Busking on street corners in my 'special' trousers, performing 'Last Turkey in the Shop' for interested passers-by, is completely out, then. And let's face it: the money was crap, anyway.
An ASBO, I am told, is a badge of honour in the less desirable social groups. A badge of honour which you may clip to your Matalan baseball cap before you go out on your regular Thursday-night granny-scaring outings; or simply to show off whilst standing outside the local Co-Op asking grown-ups to buy a bottle of cider and ten Bensons in your deepest, most grown-up voice.
Try as I might – vow or no vow – I have not got an ASBO.
It is not for the want of trying.
Just recently, for example, I did the most anti-social action imaginable.
It is perhaps, the worst thing I have ever done in my life, ever. And I've done some pretty bad things, mostly in the privacy of my shed.

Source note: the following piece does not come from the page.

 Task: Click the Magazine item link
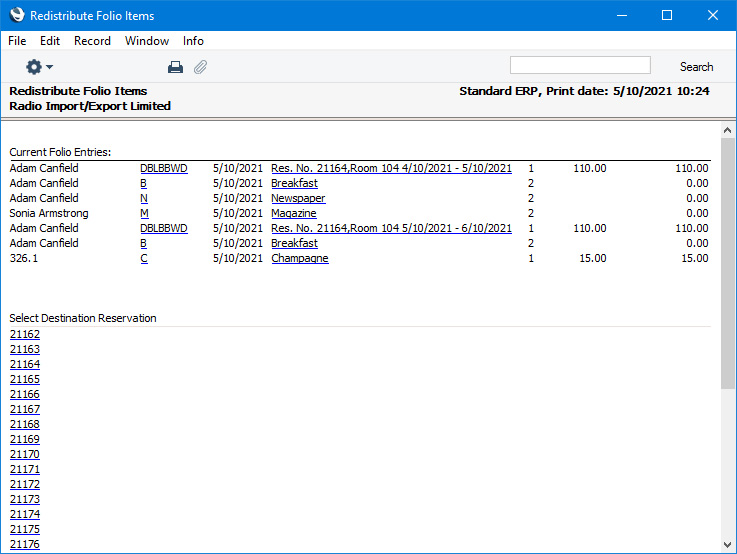point(293,213)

I cannot lie, for I visited a large, impressively-marbled government building. And - Lord forgive me for this - broke wind in the revolving door.
Not a piffling little parp, either.
I've not been enjoying the best of health in recent weeks thanks to a slow-burning virus passed on to me from my delightful children, and the awfulness has been working its way out of my system.

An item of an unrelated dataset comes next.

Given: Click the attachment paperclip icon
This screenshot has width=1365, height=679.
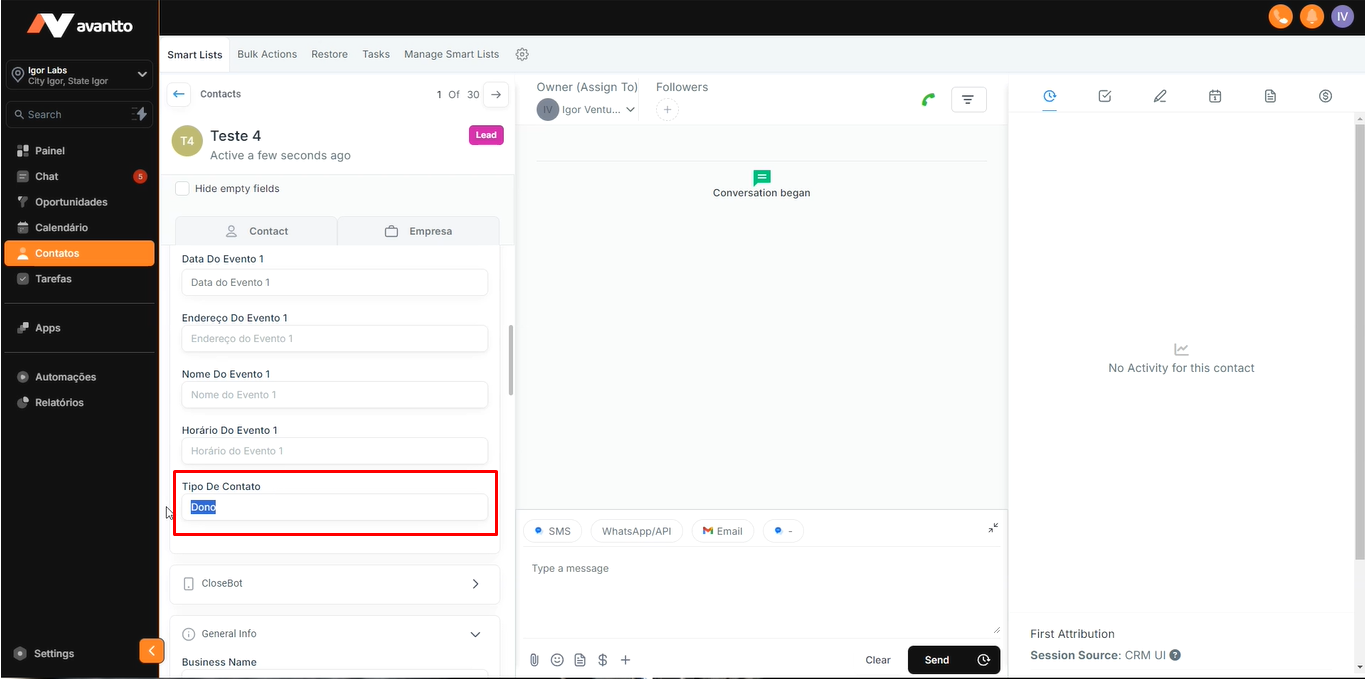Looking at the screenshot, I should pos(535,660).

"GROOOO-OOO-OOO-PFFFFFFFF!" it went, and I was so shocked and stunned I had to go round twice, before emerging, blinking into the reception area.
For shame, I only had time for two words as a power-suited middle-aged woman strutted toward the revolving door, mobile phone pressed to her ear, barking staccato syllables at the poor sap at the other end of the line.
Two words to convey the danger that awaited her.
Two words to reveal the dreadful crime I had committed against this orange-tanned servant of Her Majesty's Civil Service.
Two words.
"I wouldn't…"
"And I expect the audit on my desk by end of busi…. FUCKIN' HELL'S TEETH!"
She was so shocked and stunned she had to go round twice, before emerging, blinking into the reception area.
All she could manage as she staggered towards the fine fake plastic topiary hedge next to the reception desk, perfect hair now coming astray, the upmarket façade well-and-truly exposed by an East London estuary twang, was a single word: "Boilk"
Fake tan. Fake accent. Fake hedge.
I fled, and after this confession, I fully expect the forces of the Crown to catch up with me any time now.
It's fine, officer, I'll come quietly.